State capacity libertarianism is an attempt to make capitalism as strong as possible, in part by building up the state’s ability to create and enforce markets and other public goods on which capitalism depends.
Obviously, I have my differences with SCLs, but they’re good opponents to have.1 In the interests of being a better opponent myself, here are four ways that I think selectively freer and better-operating markets would aid the “socialist sectors” - state-owned enterprises, cooperatives, and commons - of the economy.
Taking only these gets you a rather technocratic, sensible, center-by-center-left policy (except where the sensible technocratic policy is also radically to the left of the Overton window, as in immigration policy.) However, they are complementary to a project of greater state and cooperative running of the economy.
general supply side progressivism stuff
I’m not going to spend a lot of time on this because it’s thankfully gaining a lot of traction, but to repeat:
Immigration controls destroy massive amounts of wealth, and most (but far from all) of the wealth they destroy is that of poor laborers who would benefit from moving from a lower-productivity to a higher-productivity area. Free movement of labor should be embraced as far as it is politically feasible to do so.
Housing should be easier to build for similar reasons.

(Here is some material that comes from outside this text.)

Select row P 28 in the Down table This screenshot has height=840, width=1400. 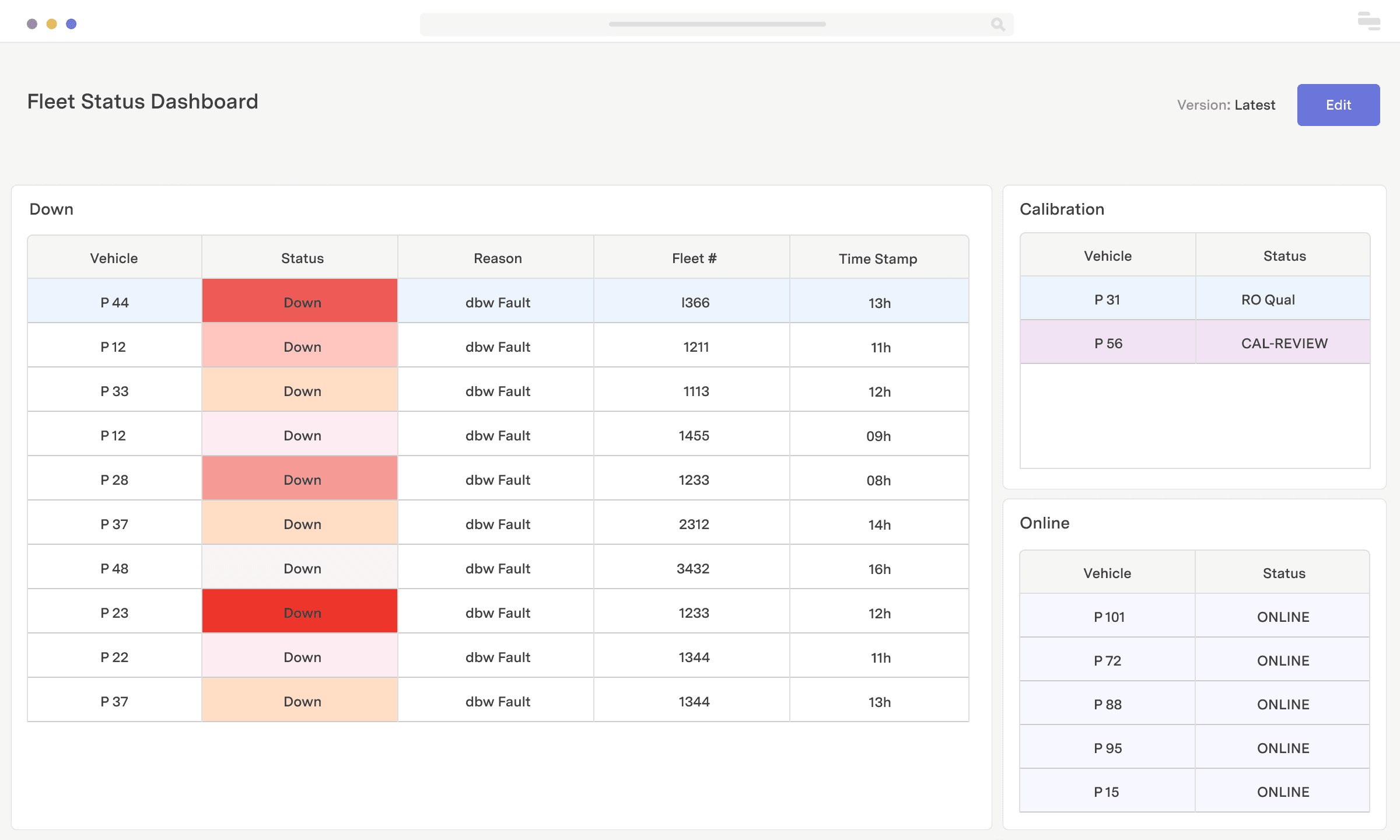tap(114, 480)

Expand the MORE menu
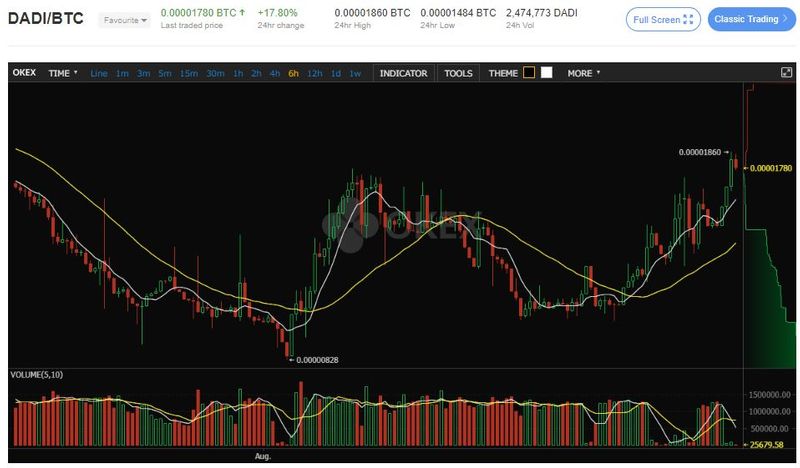click(584, 73)
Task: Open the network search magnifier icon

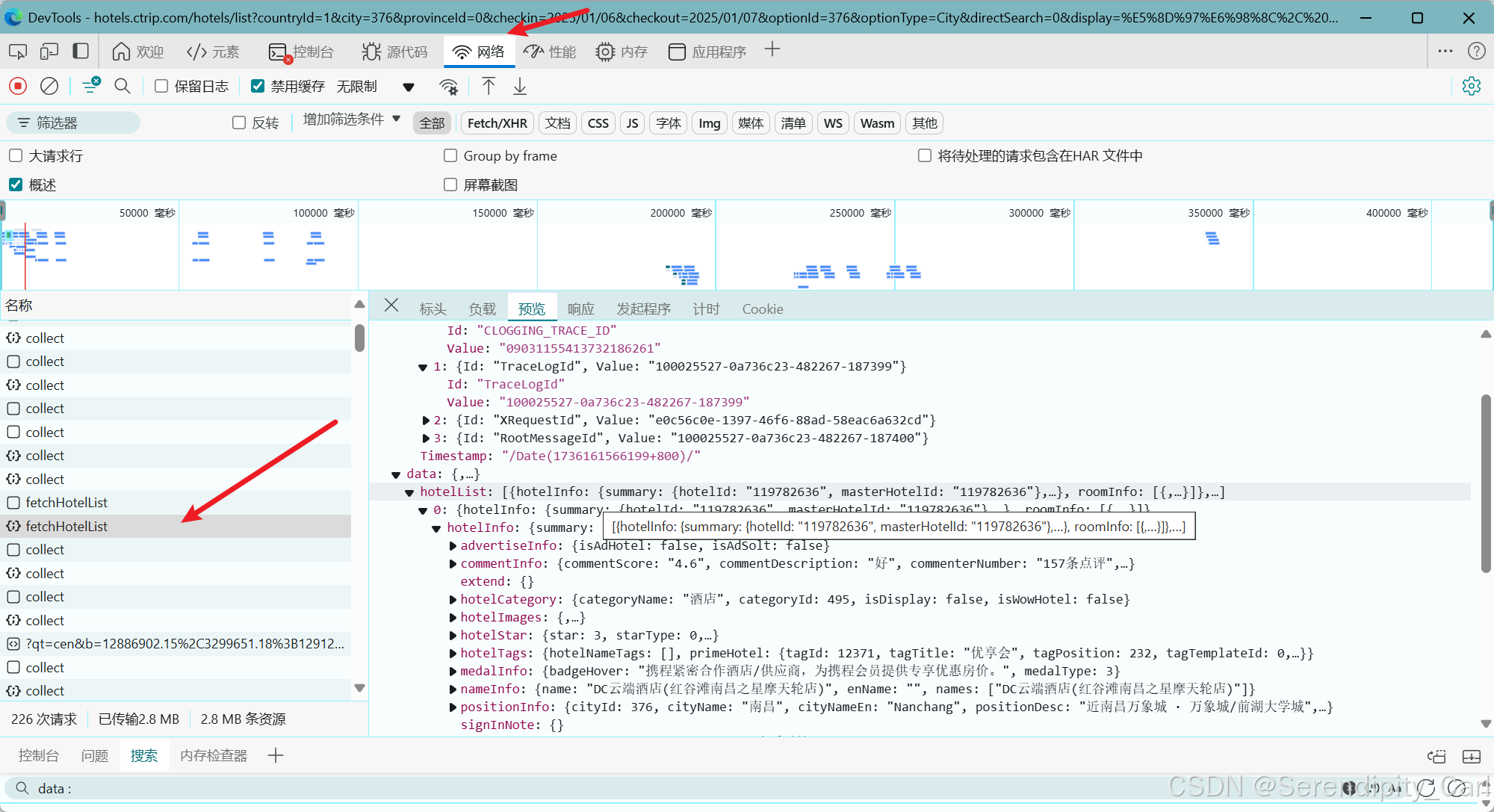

Let the labor flow and agglomerate.
Build more nuclear reactors (or make it easier for firms to do the same.) They aren’t as cheap or safe as solar, but they’re more reliable, and they’re much safer and greener than fossil fuel plants.
Some interested parties would be marginally worse off from these reforms; those parties should be simply bought off.
prediction markets
I wrote a post about this:
The tl;dr, though, is that prediction markets aggregate information similar to that aggregated by stock markets, without requiring private ownership of capital. (Ownership of some kind of stakes is required, but not ownership over firm governance.) This would enhance the decision-making capacity of states and other non-capitalist entities.
easier funding of cooperatives
Cooperatives are both more just and more efficient than the standard capitalist firm. Is this a suspicious concidence? No, it’s just that cooperatives, for obvious reasons, can’t attract funding as easily, so they expand, form, and reproduce less.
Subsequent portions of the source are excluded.